### [Trecho fornecido]
____

Glamurama: Você pretende investir mais no cinema ou seu lance ainda é teatro?
Felipe Hirsch:
“Sinto que todas as vezes que fiz cinema foi uma consequência do meu momento artístico no teatro. Ainda vou fazer um filme que parta do próprio filme, entende? Eu sempre parti, de uma maneira ou outra, do lugar onde eu estava e do tema que eu tava pensando naquele momento. Por isso até eu tenha filmado pouco… quero filmar mais.”

Glamurama: E o que podemos esperar desse seu aprofundamento no cinema?
Felipe Hirsch: “Cada vez mais quero refletir sobre o Brasil, porque se existe uma benção de ter nascido aqui, mesmo com todos os problemas que a gente enfrenta, é o fato de que beleza e temas não faltam. Então porque não se dedicar a isso? Com certeza é por aí que eu vou. Existem histórias maravilhosas no país que não são contadas e que são melhores do que qualquer série do Netflix. As muitas opiniões emitidas sobre o passado do país são muito superficiais. Escrever sobre o Brasil com maturidade, inteligência, capacidade de absorção, de entender exatamente como é esse país não é fácil, mas dá pra fazer muita arte com isso. O cinema tem muito a fazer pela historia do Brasil.”

Glamurama: Assiste séries?
Felipe Hirsch: “Não vejo séries, gosto de cinema. E mesmo quando fiz a minissérie ‘A Menina sem Qualidades’, que foi superbem, me perguntaram como eu fiz e eu disse ‘Não tenho a menor ideia.’ Não sei fazer uma série americana, prefiro fazer uma série nossa, no nosso jeito de fazer.”

Glamurama: Muitos acham que o cinema nacional ainda se pega em problemas como a temática um pouco repetida. O que pensa sobre essa crítica?

____

### [Extrato de dados]

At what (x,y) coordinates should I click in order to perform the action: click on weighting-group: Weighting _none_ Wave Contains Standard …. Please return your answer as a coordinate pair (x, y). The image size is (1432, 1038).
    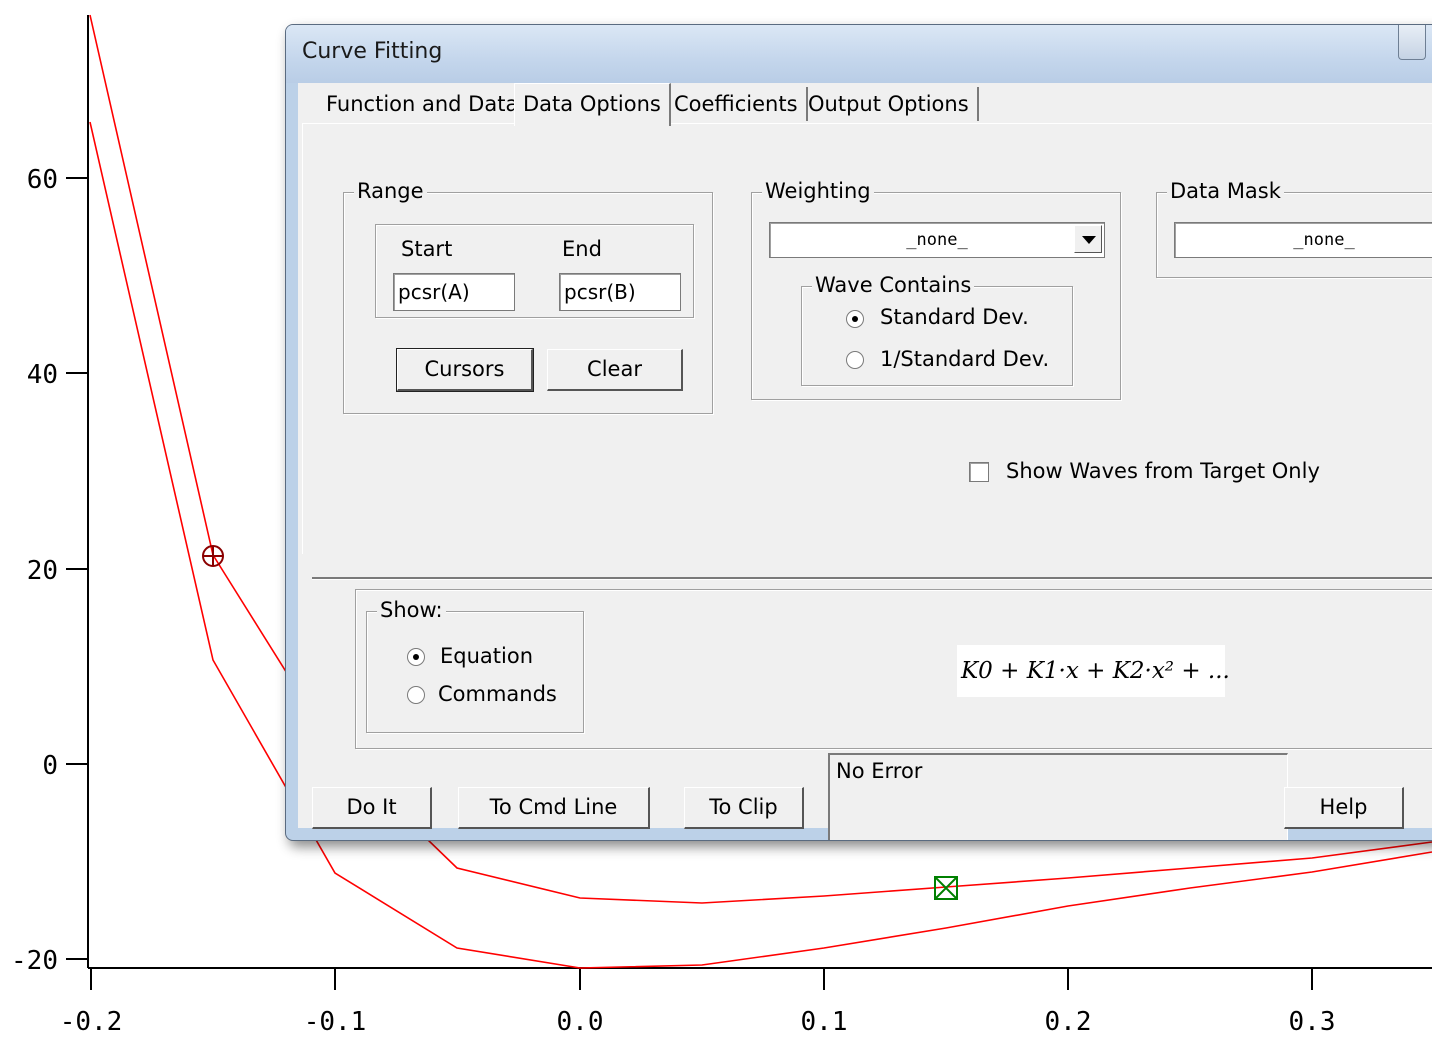
    Looking at the image, I should click on (936, 290).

____

### [Perguntas a responder]
1. Na entrevista com Felipe Hirsch, qual é o nome da minissérie que ele diz ter feito?
2. Imprima o trecho da entrevista com Felipe Hirsch a partir das palavras "Glamurama: Você pretende" e pare depois de "aprofundamento no cinema?".

### [Respostas em ordem]
1. A Menina sem Qualidades

2.
Glamurama: Você pretende investir mais no cinema ou seu lance ainda é teatro?
Felipe Hirsch:
“Sinto que todas as vezes que fiz cinema foi uma consequência do meu momento artístico no teatro. Ainda vou fazer um filme que parta do próprio filme, entende? Eu sempre parti, de uma maneira ou outra, do lugar onde eu estava e do tema que eu tava pensando naquele momento. Por isso até eu tenha filmado pouco… quero filmar mais.”

Glamurama: E o que podemos esperar desse seu aprofundamento no cinema?